BRANO SCELTO:
/---

I gemelli (Ivan Reitman, 1988)

I gemelli (Twins)
di Ivan Reitman – USA 1988
con Arnold Schwarzenegger, Danny DeVito
*1/2

Rivisto in TV (Now Tv), per ricordare Ivan Reitman.

Nati in laboratorio come risultato di un esperimento scientifico, i gemelli Julius (Schwarzy) e Vincent (DeVito) sono stati separati alla nascita. Si ritroveranno per andare alla ricerca della madre. Per la prima volta Schwarzenegger è protagonista di una commedia (o quasi, visto che anche "Commando", dopo tutto, poteva essere definita tale), aprendosi una carriera che porterà avanti sporadicamente (con titoli come "Un poliziotto alle elementari" e "Junior", sempre diretti da Ivan Reitman), anche se naturalmente non manca una sottotrama più avventurosa/d'azione, quella legata al furto – da parte del fratello Vincent – di un'auto nel cui portabagagli c'è un motore d'aereo sperimentale trafugato da una spia industriale. L'umorismo è però di grana grossa, e di fatto si incentra su un'unica idea, certamente poco originale: quella di mettere a confronto due personaggi all'opposto per fisicità (Julius è "l'uomo perfetto", aitante e muscoloso; Vincent è basso, grasso, calvo) e personalità (Julius è intelligente ma ingenuo, avendo vissuto sempre su un'isola tropicale; Vincent è furbo, imbroglione, manipolatore). Nel complesso è una pellicola dozzinale, che offre un divertimento ingenuo e infantile senza particolare spessore. A parte i due protagonisti (meglio comunque DeVito: Schwarzy appare molto impacciato), gli altri personaggi sono macchiette insulse, a partire dai comprimari femminili (Kelly Preston e Chloe Webb). Marshall Bell è la spia killer, Bonnie Bartlett la madre dei gemelli. Da sottolineare la scena in cui Arnold se la ride davanti a un poster di "Rambo" con Sylvester Stallone. Reitman stava per realizzare un seguito a distanza di trent'anni ("Triplets", con Eddie Murphy nel ruolo di un terzo gemello) quando è morto.

\---

ELENCO DELLE VOCI:
/---

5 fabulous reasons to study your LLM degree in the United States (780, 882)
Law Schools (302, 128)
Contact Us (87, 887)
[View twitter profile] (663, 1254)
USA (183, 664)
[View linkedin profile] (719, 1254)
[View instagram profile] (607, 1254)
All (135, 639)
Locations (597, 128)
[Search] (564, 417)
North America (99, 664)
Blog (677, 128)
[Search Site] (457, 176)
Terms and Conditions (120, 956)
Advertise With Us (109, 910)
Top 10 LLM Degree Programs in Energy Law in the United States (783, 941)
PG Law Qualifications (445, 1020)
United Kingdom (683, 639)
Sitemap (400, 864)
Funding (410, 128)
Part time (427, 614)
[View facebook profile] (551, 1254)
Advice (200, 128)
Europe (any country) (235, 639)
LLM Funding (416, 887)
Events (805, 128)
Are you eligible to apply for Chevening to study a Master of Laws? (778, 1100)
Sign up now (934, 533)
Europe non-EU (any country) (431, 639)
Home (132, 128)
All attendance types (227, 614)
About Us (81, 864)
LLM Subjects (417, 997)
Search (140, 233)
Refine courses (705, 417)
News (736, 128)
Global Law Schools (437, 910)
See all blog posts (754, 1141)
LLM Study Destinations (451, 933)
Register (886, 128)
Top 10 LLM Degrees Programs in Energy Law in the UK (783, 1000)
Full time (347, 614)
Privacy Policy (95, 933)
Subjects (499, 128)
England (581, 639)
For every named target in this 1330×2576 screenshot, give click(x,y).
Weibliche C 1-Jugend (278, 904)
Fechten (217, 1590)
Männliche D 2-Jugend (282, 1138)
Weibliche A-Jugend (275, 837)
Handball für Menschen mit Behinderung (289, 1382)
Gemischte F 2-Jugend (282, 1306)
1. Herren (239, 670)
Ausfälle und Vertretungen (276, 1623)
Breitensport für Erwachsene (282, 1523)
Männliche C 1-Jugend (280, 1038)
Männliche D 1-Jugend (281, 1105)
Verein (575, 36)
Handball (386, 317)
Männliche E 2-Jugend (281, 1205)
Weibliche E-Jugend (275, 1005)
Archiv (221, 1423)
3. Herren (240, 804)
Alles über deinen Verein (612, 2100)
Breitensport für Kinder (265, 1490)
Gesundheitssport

\---

COMPITI DA SVOLGERE:
• A. Trascrivi dalla recensione il tratto che va da "I gemelli (Ivan" fino a "ricordare Ivan Reitman.".
• B. Per favore, rispondi a queste domande sulla recensione, con le risposte numerate allo stesso modo:
(i) Dove ha sempre vissuto Julius?
(ii) Chi interpreta la madre dei gemelli?
(iii) Con quale attore nel ruolo di un terzo gemello era previsto il seguito "Triplets"?

SOLUZIONI PUNTO PER PUNTO:
• A.
I gemelli (Ivan Reitman, 1988)

I gemelli (Twins)
di Ivan Reitman – USA 1988
con Arnold Schwarzenegger, Danny DeVito
*1/2

Rivisto in TV (Now Tv), per ricordare Ivan Reitman.

• B.
(i) Su un'isola tropicale.
(ii) Bonnie Bartlett.
(iii) Eddie Murphy.